Tujuan Latihan
Tolong jelaskan dalam satu sampai tiga kalimat mengapa orkes dalam kutipan tentang gambang keromong di bawah ini diberi sebutan "gambang keromong".

Kutipan untuk Dibaca
Ada yang berwarna merah menyala, hijau, ungu, kuning dan sebagainya, polos dan menyolok. Di ujung sebelah bawah celana biasa diberi hiasan dengan kain berwarna yang serasi. Selembar selendang panjang terikat pada pinggang dengan kedua ujungnya terurai ke bawah Rambutnya tersisir rapih licin ke belakang. Ada pula yang dikepang kemudian disanggulkan yang bentuknya tidak begitu besar, dihias dengan tusuk konde bergoyang-goyang.
Gambang keromong (sering pula ditulis gambang kromong) adalah sejenis orkes yang memadukan gamelan dengan alat musik umum. Sebutan gambang keromong diambil dari nama dua buah alat perkusi, yaitu gambang dan keromong. Awal mula terbentuknya
orkes gambang keromong tidak lepas dari seorang pimpinan golongan Cina yang bernama Nie Hu-kong.

Bilahan gambang yang berjumlah 18 buah, biasa terbuat dari kayu suangking, huru batu atau kayu jenis lain yang empuk bunyinya bila dipukul. Keromong biasanya dibuat dari perunggu atau besi, berjumlah 10 buah (sepuluh pencon). Tangga nada yang digunakan dalam gambang keromong adalah tangga nada pentatonik Cina. Instrumen pada gambang keromong terdiri atas gong, gendang, suling, bonang, kecrek, dan rebab atau biola sebagai pembawa melodi.

Bahan yang Disediakan
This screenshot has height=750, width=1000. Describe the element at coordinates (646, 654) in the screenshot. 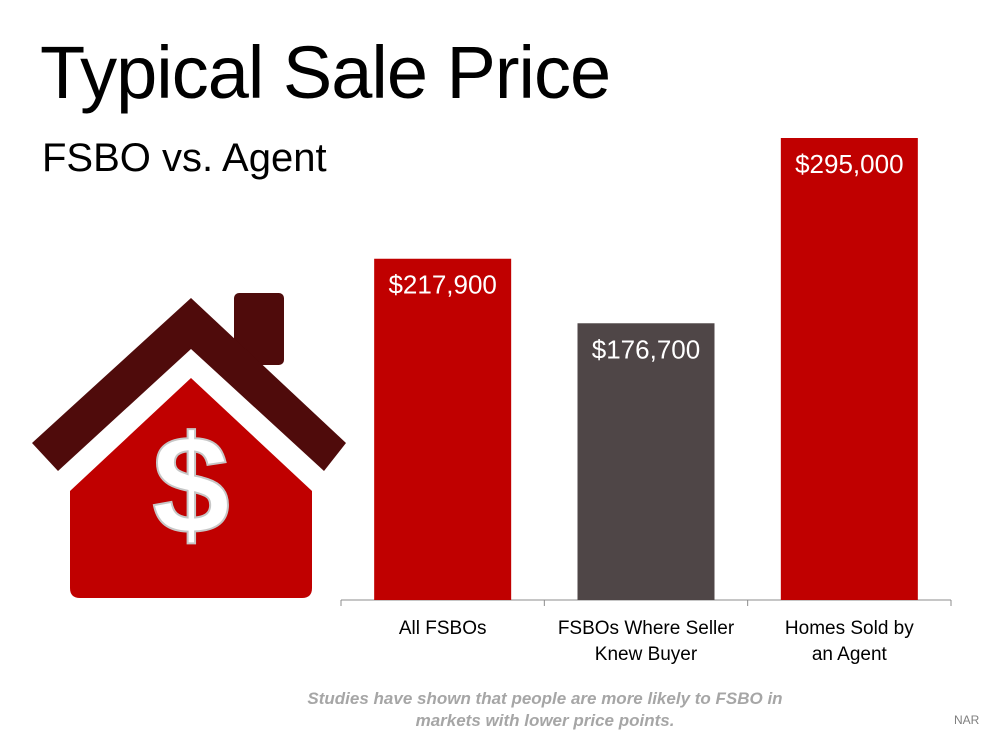

I see `category-label: Knew Buyer` at that location.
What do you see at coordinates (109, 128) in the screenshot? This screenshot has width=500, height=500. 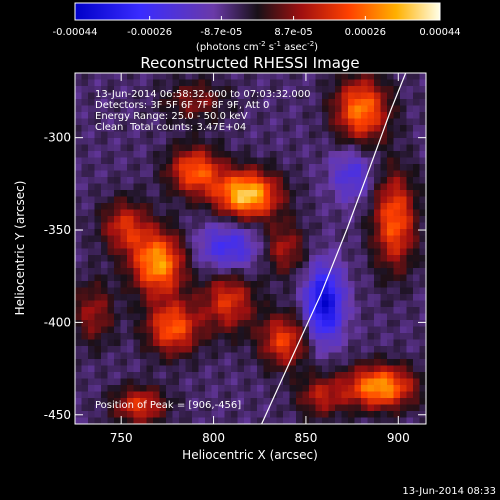 I see `annotation-clean: Clean` at bounding box center [109, 128].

Hasil Latihan
Orkes ini disebut gambang keromong karena sebutannya diambil dari nama dua buah alat perkusi, yaitu gambang dan keromong.